Passage:

━━━━━━━━

You thought it was gibberish didn't you, the title. But it snot.
f = Federal
d = Debt
h = Held
b = By
f = Federal
r = Reserve
Those six letters make up most of the series name for two data series at FRED:
I checked the check boxes for both series and clicked Add to Graph. Result:
|Graph #1: FDHBFRB and FDHBFRBN at FRED|
There's that big up-thing on the right there, what with the crisis and all. I don't care about the big up-thing. I'm gonna cut it off like a finger in a gory movie.
|Graph #2: FDHBFRB and FDHBFRBN thru 2007|
I'm gonna go in and edit the graph and set the units to "Percent Change from Year Ago" for both series. So we can see the growth of Fed holdings of Federal debt.
Well shit. I did that, the graph changed, and the cut-off-finger years magically re-attached themselves to the graph. (The graph ends at 2016 again, not 2007 like I want.) So I cut them off again:
|Graph #3: Percent Change from Year Ago for the Data Shown on Graph #2|
Odd, isn't it, how "bumps" changed to "humps" when the graph changed from "Billions of Dollars" to "Percent Change from Year Ago".
Number one, I want to take the two data series and average them together. That way I end up with one data series for the period shown.
Next I want to take and put a Hodrick-Prescott on it, to improve the visibility of the trend in the data.
Done. And it came out better than I expected:
|Graph #4:Average of the Two FRED Series (blue) and the H-P Trend (red)|
Okay. This being Saturday, the wife made me breakfast. I came back to the computer an hour or so later, ready to double check the dates of those four highs in the H-P trend line.

━━━━━━━━

Supplied material:
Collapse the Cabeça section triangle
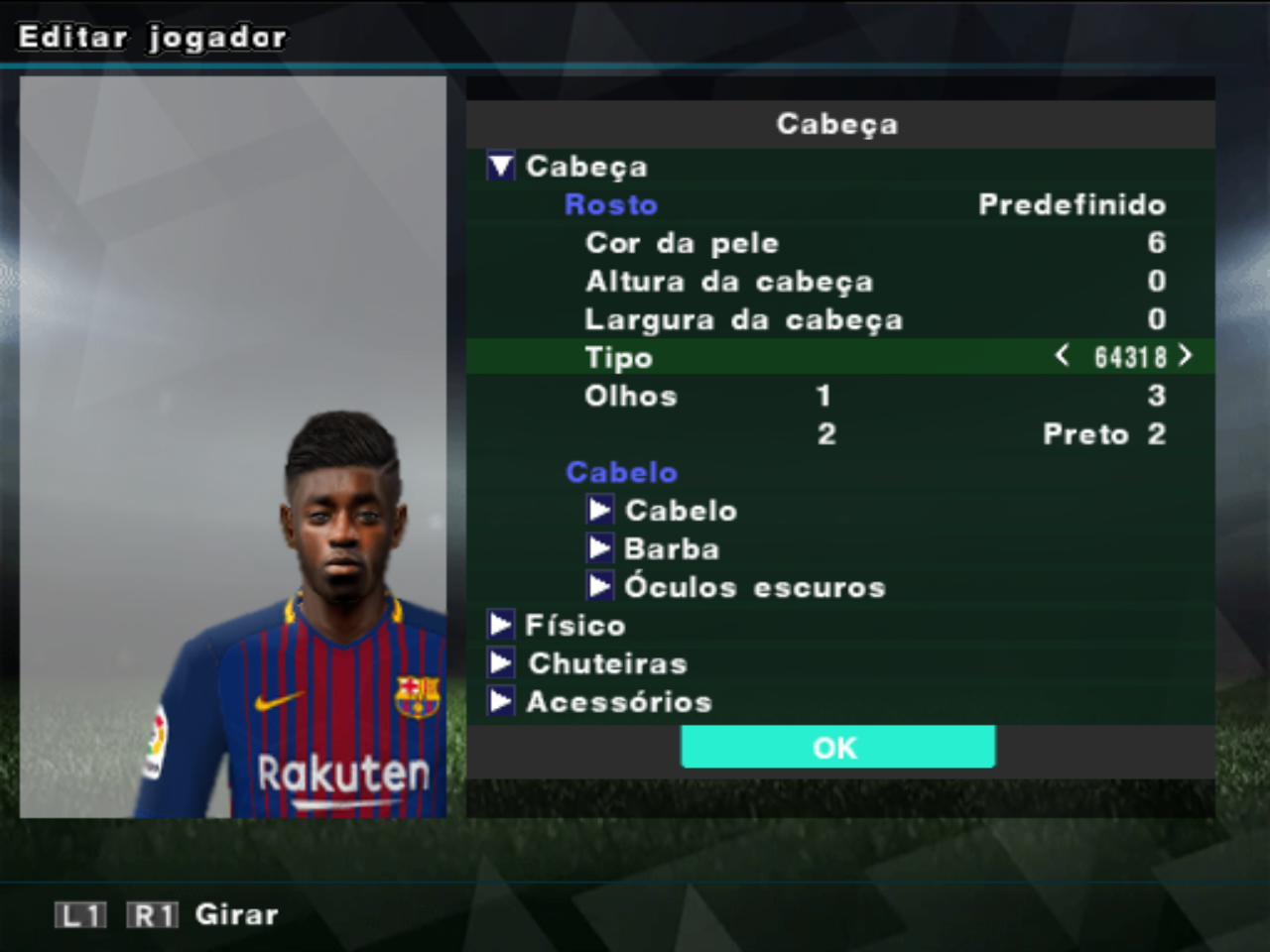This screenshot has height=952, width=1270. 500,167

━━━━━━━━

Copy the portion of the FRED post between "Done. And it" and "H-P trend line.", inclusive. Work only from the FRED post and not the listing.

Done. And it came out better than I expected:
|Graph #4:Average of the Two FRED Series (blue) and the H-P Trend (red)|
Okay. This being Saturday, the wife made me breakfast. I came back to the computer an hour or so later, ready to double check the dates of those four highs in the H-P trend line.